Tim Kreider is the author of “We Learn Nothing,” a collection of essays and cartoons. His cartoon, “The Pain - When Will It End?” has been collected in three books by Fantagraphics.
If you live in America in the 21st century you’ve probably had to listen to a lot of people tell you how busy they are.
It’s become the default response when you ask anyone how they’re doing: “Busy!” “So busy.” “Crazy busy.”
It is, pretty obviously, a boast disguised as a complaint.
And the stock response is a kind of congratulation: “That’s a good problem to have,” or “Better than the opposite.”
It’s not as if any of us wants to live like this; it’s something we collectively force one another to do.
It’s almost always people whose lamented busyness is purely self-imposed: work and obligations they’ve taken on voluntarily, classes and activities they’ve “encouraged” their kids to participate in. They’re busy because of their own ambition or drive or anxiety, because they’re addicted to busyness and dread what they might have to face in its absence.
Almost everyone I know is busy. They feel anxious and guilty when they aren’t either working or doing something to promote their work. They schedule in time with friends the way students with 4.0 G.P.A.’s make sure to sign up for community service because it looks good on their college applications.
I recently wrote a friend to ask if he wanted to do something this week, and he answered that he didn’t have a lot of time but if something was going on to let him know and maybe he could ditch work for a few hours.

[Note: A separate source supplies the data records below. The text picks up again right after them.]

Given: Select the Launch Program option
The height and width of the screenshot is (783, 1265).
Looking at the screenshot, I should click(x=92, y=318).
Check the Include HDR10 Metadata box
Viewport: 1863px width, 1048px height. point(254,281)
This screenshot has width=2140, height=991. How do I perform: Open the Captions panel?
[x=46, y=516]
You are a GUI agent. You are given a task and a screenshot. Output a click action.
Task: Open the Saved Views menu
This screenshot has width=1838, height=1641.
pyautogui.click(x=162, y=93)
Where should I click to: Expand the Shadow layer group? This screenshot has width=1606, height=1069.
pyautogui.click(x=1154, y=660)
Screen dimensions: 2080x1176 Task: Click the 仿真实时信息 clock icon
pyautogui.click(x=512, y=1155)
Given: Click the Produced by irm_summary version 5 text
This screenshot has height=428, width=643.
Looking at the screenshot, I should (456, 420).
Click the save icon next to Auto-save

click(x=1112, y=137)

I wanted to clarify that my question had not been a preliminary heads-up to some future invitation; this was the invitation. But his busyness was like some vast churning noise through which he was shouting out at me, and I gave up trying to shout back over it.
I was a member of the latchkey generation and had three hours of totally unstructured, largely unsupervised time every afternoon, time I used to do everything from surfing the World Book Encyclopedia to making animated films to getting together with friends in the woods to chuck dirt clods directly into one another’s eyes, all of which provided me with important skills and insights that remain valuable to this day. Those free hours became the model for how I wanted to live the rest of my life.
The present hysteria is not a necessary or inevitable condition of life; it’s something we’ve chosen, if only by our acquiescence to it.
Not long ago I Skyped with a friend who was driven out of the city by high rent and now has an artist’s residency in a small town in the south of France. She described herself as happy and relaxed for the first time in years.
She still gets her work done, but it doesn’t consume her entire day and brain. She says it feels like college - she has a big circle of friends who all go out to the cafe together every night. She has a boyfriend again (she once ruefully summarized dating in New York: “Everyone’s too busy and everyone thinks they can do better”).
What she had mistakenly assumed was her personality - driven, cranky, anxious and sad - turned out to be a deformative effect of her environment.
It’s not as if any of us wants to live like this, any more than any one person wants to be part of a traffic jam or stadium trampling or the hierarchy of cruelty in high school - it’s something we collectively force one another to do.